そう考え俺は招かれるままに馬車に向かった。



「まずは先般の非礼を詫びよう。私の名前はウィル=ハルモニア、ハルモニア家嫡男のウィルだ、よろしく頼むよ」

「…テンマです、よろしく」


 先程の張り付いたような笑顔よりはマシな顔で握手を求めてきたので応じる。

 ハルモニア家…ねえ。


「まずは約束通り君の質問になんでも答えよう、私に答えれる・許される範囲という注釈はつくけどもね」


 そうウィルさんは答える。

 俺は慎重に、慎重に質問を重ねた。








「…今までの話を整理しよう。テンマ君は理由が分からないがここに放り出された、今までいた街とは明らかに僕らの服装が違う、そして召喚士という言葉も聞いたことがないが記憶喪失ということでも恐らくないと。ここまではいいかな?」


 俺は頷く。


「とりあえず今僕が断言できるのは君が僕を脅かす刺客・暗殺者ではないという事だね」

「根拠を聞いてもいいですか?」

「今の世相で僕を暗殺することに意味がないからかな。仮にテンマ君が暗殺者であるとして行動がお粗末過ぎる、油断を誘うにしても限度がある。そして暗殺を目的とせず召喚士の刺客であれば絶対に単独では来ない、周りの護衛に対処する為にかならず同等以上の人数を揃えるからだ、僕ら召喚貴族は挑まれた勝負を断れないからね」


 召喚貴族?また謎ワードが出てきた。


「失礼ですが、召喚貴族とは?」

「…召喚士としての強さを王に認められた者といえば分かるかな?」


 なるほど、プロプレイヤーみたいなものだろうか。

 それよりも国に認められた?というか国王?


「召喚貴族は各種の特権を持っている代わりに正当な手順を持って挑まれた勝負を基本的には拒否することができない。その上で召喚器に勝敗が記録され定期的に国に公表する義務がある。この記録は誰でも閲覧することができ、そこで刺客に負けていたことが発覚すれば家名に傷が付く、ということさ」

「さきほどの戦いはどういう扱いになるんですか?」

「両者合意の上での戦闘中止だね、貴族の場合金品やカードを渡して中止にする事が多いから回数が多いと問題になるけど僕は大丈夫」


 公式のポイントランキングで家としての立場の優劣が決まるということか。

 というか家ぐるみでやってるのかなりキてるな…。

 ここでようやく、やはりここは現代日本ですらない、まったく別の世界なんだろうな、と納得してしまった。

 納得せざるを得なかったというのが正しいかもしれない。

 そんな事無いだろう、あり得ないとずっと思って考えないようにしていた。

 でもここまでくればもう受け入れるしかない、受け入れた上でこの先の身の振り方を考えなければならない。

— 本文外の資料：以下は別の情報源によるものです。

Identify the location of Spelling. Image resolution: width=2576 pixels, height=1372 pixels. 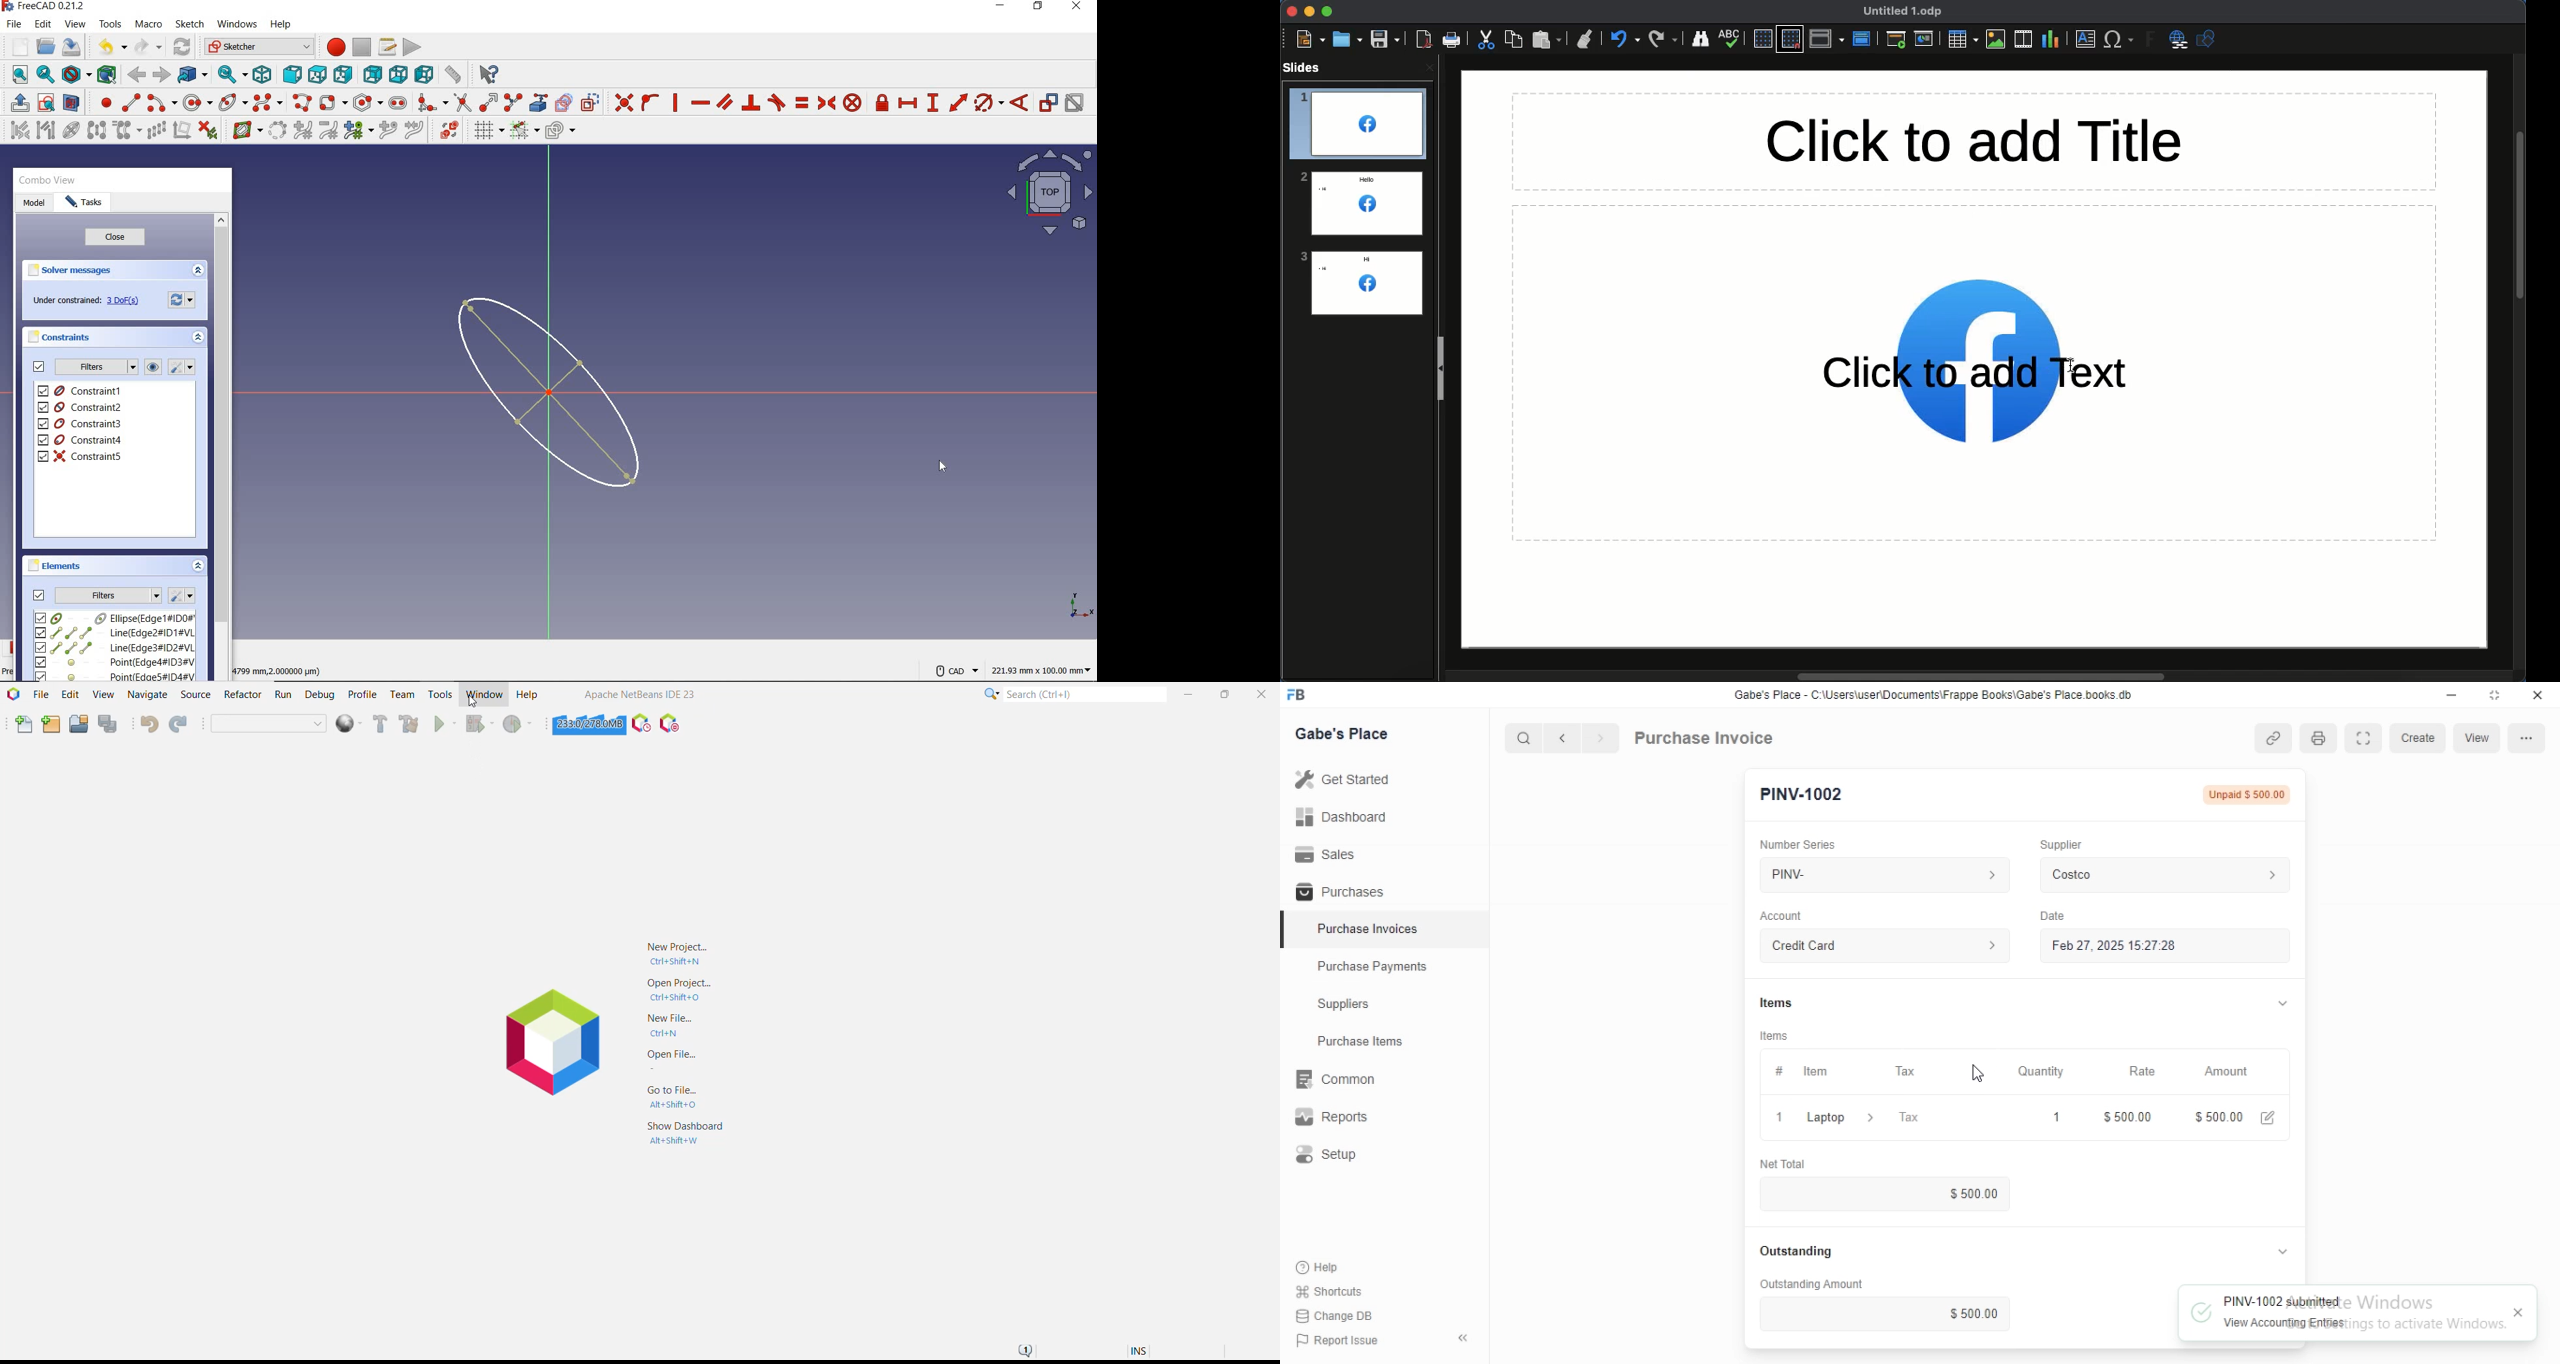
(1732, 37).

 眼の前のこの美形、いやウィルさんになんとか取り入らなければ。

 と無い知恵を絞りこれから先の展望を必死に考えていると、

 向こうから声をかけてきた。


「約束にはないけど僕からも1つ質問良いかな?この返答によっては君を貴賓扱いで我が家に招待したい」


 おっと、向こうから理想的な答えが帰ってきた。


「君が刺客ではないのはやりとりで大体分かったし、現状大変困っている事も認識しした、その上でも僕も君と君の使っているカードにとても興味がある、先程の脅迫のようなやりとりと違って今回はお互いに益があると思う。どうだろうか?」

「…答えれる事であれば」

「ありがとう、では聞くよ」


 ウィルさんはこちらに向き直り、真剣な顔でこう告げた。


「…どうして君はダブル召喚を使えるんだい?」




 ――――――――――――――――――――――――――――――――――――――カトブレパス224は8期に登場したダブル召喚ユニットです

 自分にOUを使用し盾になる。相手の凶悪なアタッカーを弱体化させて除去のサポートをするなど様々な使用法があります

[魔法無効]も厄介で、除去を魔法に頼るデッキが環境に増えるとスッと出てくる…みたいなユニットです。